OpenTTD: The Past brought to the Present

Sometimes, it seems that the gaming industry has gotten too big - that it has gone too mainstream. The industry keeps focusing on more new, shiny, graphics, and big, explosive set-pieces rather than putting together a competent and, most importantly, fun game. I mean, have you tried the latest Jackpot Capital casino download - now that's greatness!

There's a reason that so many have a fondness for retro games, back in the days where the most advanced graphics were whatever could be crammed into sixteen bits. Games like the original Mario, which was so limited for space and budget, the developers had to cut corners wherever they could to support the core experience. Did you ever notice that the bushes in that game use the same sprite as the clouds, but colored green? Probably not.

So taking a look at the past, choosing the best parts of older games and making them run on modern computers can teach us a lot about the good, the bad, and the ugly of game design. One example of such an experience is OpenTTD, an attempt to bring the old to a newer audience, and succeeding.

History

Transport Tycoon was created and released in 1994 and published by a company called MicroProse- the same company that released the original X-Com and Civilization games. The gameplay involves building a vast transportation network between numerous towns, transporting everything from people to livestock to petrol. Planes, trains, and automobiles- there's a wide range of options based on real-world vehicles that are unlocked during the real years the vehicles were released.

Later on, an expanded version of the game was created called Transport Tycoon Deluxe, which added a level editor, modified train signals, and more environments, such as the Arctic (in which towns cannot grow without food, a significant gameplay difference). The game was discontinued, and the company MicroProse no longer exists.

In 2003, however, a programmer named Ludvig Strigeus decided to reverse engineer the game. The new version, called OpenTTD, was released in 2004 and is still being updated as of today, in 2019. In 2007, a community effort created over seven thousand new visuals, sound, and music assets, allowing players for the first time to play OpenTTD entirely independently from the original TTD.

Gameplay

Do you know what's fascinating about the whole event? The gameplay hardly changed despite fifteen years of development. It’s still the same core experience in spite of all modern trends. No loot boxes, battle-royal modes, microtransactions, or absurd graphical requirements. The game is built around a solid core that comes above all else. It's merely an entertaining experience that still holds up today.

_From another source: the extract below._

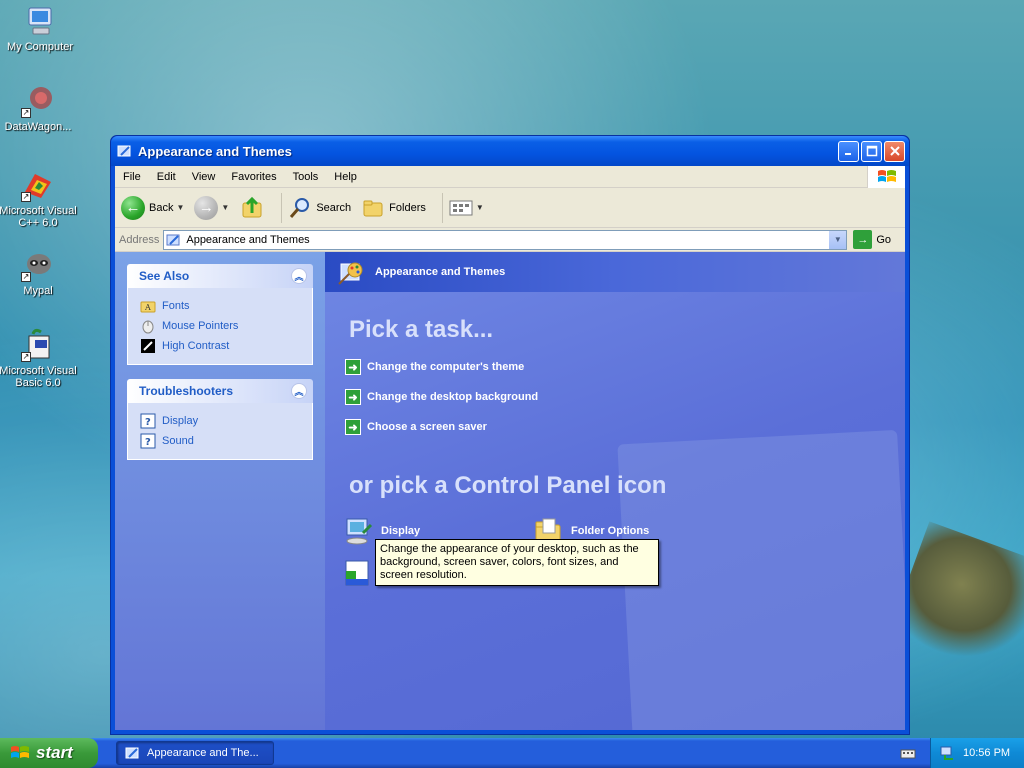 This screenshot has width=1024, height=768. I want to click on desktop-icon-my-computer: My Computer, so click(40, 28).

In terms of gameplay, the game is easy to learn but hard to master (the best kind of games). You send trains with the correct cars from the location that produces a product to the place that accepts it. Or… you could build an intricate network that supports multiple trains, transition points, and vehicles that passes along seven different products to optimally produce tier-three cargo and deliver it to the end location for maximum profit.

Or you could forget all of that and set up airports on two opposite sides of the map with one passenger plane going in-between, and play the game on easy mode. Okay, so the game isn't without its faults. It's not perfect, but it doesn't need to be.

I think that’s the main takeaway here. So long as the game is fun and a product of passion, rather than corporate greed, you’re going to have a better outcome than the bland, repetitive experience that's shoved out the door every year with the latest "Call of Duty"s and "Fifa"s. Do that, and you’ll have a game made for the heart, and not for the wallet.